Impossible, hier soir, de mettre en ligne mes impressions, à chaud, de l'investiture d'Obama: la borne internet de l'aéroport à préféré, à trois reprises, effacer ma note plutôt que de la publier...! Qualité insuffisante du texte ? Censure américaine ? Maladresses techniques de l'auteur ? "God knows", diraient les américains. Je re-tente ma chance, depuis Marmande.
La journée d'hier fut historique, c'est évident. Il fallait voir la foule, immense, joyeuse, multiple, qui se pressait dans Washington. Pour les heureux élus qui, bravant le froid, parvinrent à franchir les barrages de sécurité (et les contrôles des forces de l'ordre, totalement dépassés par l'ampleur de la mobilisation), l'événement restera gravé dans les mémoires. J'ai été frappé, surtout, par l'émotion des "black americans": les plus anciens ont encore connu, vécu, subi dans leur chair les humiliations innombrables liées à la ségrégation raciale. Aujourd'hui, leur pays lave l'affront, en investissant un président jeune, au parcours atypique, au destin en marche. Et quel bonheur, aussi, de voir le visage d'une autre Amérique réapparaître enfin: celui d'une Amérique ouverte, cosmopolite, tolérante, riche de sa diversité, pleine d'espoir malgré la crise qui mine la confiance.

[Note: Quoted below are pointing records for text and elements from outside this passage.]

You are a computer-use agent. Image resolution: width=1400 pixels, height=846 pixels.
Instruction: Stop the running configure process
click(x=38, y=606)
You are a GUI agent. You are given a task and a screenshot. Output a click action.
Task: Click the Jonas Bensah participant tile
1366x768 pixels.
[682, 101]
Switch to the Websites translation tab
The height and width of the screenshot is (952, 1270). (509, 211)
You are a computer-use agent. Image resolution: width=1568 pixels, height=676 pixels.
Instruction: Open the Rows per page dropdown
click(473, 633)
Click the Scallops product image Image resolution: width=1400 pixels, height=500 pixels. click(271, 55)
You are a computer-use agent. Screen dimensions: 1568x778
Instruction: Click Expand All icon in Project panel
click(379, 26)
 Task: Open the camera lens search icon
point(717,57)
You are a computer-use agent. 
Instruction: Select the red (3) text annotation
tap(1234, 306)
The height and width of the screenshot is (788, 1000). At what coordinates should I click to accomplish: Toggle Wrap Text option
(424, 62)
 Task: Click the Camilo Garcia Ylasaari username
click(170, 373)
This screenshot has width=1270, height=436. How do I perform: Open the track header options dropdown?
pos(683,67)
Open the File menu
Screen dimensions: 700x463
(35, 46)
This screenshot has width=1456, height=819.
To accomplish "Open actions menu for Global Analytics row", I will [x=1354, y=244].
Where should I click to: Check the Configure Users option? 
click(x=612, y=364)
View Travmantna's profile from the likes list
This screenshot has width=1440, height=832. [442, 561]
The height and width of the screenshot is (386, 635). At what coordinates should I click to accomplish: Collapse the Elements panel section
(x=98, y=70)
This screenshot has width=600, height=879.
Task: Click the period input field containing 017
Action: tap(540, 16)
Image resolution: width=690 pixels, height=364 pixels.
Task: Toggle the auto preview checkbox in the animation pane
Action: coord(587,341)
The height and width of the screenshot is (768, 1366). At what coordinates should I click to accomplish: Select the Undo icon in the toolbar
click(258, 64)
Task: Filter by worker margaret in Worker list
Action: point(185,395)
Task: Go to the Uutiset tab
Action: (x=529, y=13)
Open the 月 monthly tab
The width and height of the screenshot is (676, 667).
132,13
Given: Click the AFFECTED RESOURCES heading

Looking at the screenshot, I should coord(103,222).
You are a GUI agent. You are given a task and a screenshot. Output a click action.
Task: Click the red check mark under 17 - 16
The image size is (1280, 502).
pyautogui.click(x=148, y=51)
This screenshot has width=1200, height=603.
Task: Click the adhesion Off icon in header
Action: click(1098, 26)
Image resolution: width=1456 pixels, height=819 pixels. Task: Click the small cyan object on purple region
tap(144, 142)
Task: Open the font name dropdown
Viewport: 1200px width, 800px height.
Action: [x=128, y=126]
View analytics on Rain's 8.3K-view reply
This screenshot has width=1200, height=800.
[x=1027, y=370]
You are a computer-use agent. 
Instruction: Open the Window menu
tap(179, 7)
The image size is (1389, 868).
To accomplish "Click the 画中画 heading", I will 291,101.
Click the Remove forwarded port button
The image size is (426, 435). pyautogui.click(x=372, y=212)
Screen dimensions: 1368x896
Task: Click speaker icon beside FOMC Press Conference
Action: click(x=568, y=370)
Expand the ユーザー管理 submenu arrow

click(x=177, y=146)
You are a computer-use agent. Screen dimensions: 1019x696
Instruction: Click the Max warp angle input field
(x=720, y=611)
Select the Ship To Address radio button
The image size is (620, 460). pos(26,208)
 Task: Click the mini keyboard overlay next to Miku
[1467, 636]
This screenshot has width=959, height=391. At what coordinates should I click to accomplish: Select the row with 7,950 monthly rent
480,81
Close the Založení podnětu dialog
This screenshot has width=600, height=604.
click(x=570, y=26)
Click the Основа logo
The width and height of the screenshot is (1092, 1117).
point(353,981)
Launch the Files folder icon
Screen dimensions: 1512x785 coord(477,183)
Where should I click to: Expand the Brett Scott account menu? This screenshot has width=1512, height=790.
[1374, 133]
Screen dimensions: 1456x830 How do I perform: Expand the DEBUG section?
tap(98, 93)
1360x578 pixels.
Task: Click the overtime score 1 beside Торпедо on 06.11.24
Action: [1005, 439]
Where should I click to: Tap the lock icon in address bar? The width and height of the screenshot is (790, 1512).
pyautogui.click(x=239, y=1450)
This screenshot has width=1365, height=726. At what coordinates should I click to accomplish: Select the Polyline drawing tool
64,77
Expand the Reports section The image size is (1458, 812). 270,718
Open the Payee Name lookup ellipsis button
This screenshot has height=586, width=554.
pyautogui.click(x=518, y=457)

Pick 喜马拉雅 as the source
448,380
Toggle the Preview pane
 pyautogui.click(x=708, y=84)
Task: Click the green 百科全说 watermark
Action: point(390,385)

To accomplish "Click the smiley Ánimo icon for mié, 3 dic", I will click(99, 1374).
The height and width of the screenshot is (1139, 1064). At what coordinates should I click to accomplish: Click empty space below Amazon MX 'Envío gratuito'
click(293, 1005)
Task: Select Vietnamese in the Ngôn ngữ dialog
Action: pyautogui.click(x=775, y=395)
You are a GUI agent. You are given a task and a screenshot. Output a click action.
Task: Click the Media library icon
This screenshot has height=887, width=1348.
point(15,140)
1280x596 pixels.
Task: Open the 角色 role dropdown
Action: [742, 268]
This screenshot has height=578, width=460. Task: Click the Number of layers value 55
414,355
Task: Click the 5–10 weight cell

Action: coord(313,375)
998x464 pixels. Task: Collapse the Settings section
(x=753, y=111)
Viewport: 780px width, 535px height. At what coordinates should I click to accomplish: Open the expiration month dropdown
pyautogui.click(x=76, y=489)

Le discours d'investiture d'Obama fixe le cap pour les années à venir. Le discours fut, bien sûr, historique en raison de l'orateur qui l'a prononcé. Sur le fond, je ne suis pas certain, cependant, qu'il entre dans l'Histoire comme un discours fondateur. Il contient des messages importants: message d'espoir et d'incitation à l'effort, pour surmonter la crise. Message de fermeté, pour que les terroristes ne croient pas venu le temps du laisser-faire. Message d'ouverture au monde, avec une main tendue à tous ceux qui recherchent sincèrement la paix, le développement et la solidarité internationales. Et message démocratique, en rupture avec les pratiques de l'administration Bush qui, à Guantanamo et ailleurs, a bafoué les valeurs mêmes de nos démocraties. Mais je n'ai pas trouvé "la phrase", l'inspiration profonde qui, en une formule, condenserait dès à présent le sens du nouveau mandat.
Le retour en France faisait sourire à Washington. "Inspirez-vous d'Obama", disaient les uns. "Modernisez la gauche, réveillez-vous", ajoutaient les autres. Il est vrai qu'il y a bien des leçons à tirer de cette élection, et que nous sommes encore loin du compte. Mais il est vrai aussi que le PS commence, enfin, à se remettre au travail. On le voit avec le contre-plan de relance, présenté aujourd'hui par Martine Aubry. Et je l'ai mesuré, aussi, ce soir, au conseil fédéral du PS lot-et-garonnais: débat d'excellente tenue sur la politique économique et sociale, propositions pour que le PS se fasse de nouveau entendre, équipe fédérale au travail autour de Lucette Lousteau pour moderniser la fédération, mobiliser toutes les énergies, et porter sur le terrain nos propositions. Pas de quoi se prendre pour Obama, évidemment. Mais enfin, ces pas vont dans le bon sens.
Vous me permettrez de terminer ce message sur une note plus personnelle, pour dire à mes amis de Washington le plaisir que j'ai eu à les retrouver et à partager avec eux ces moments d'une grande intensité.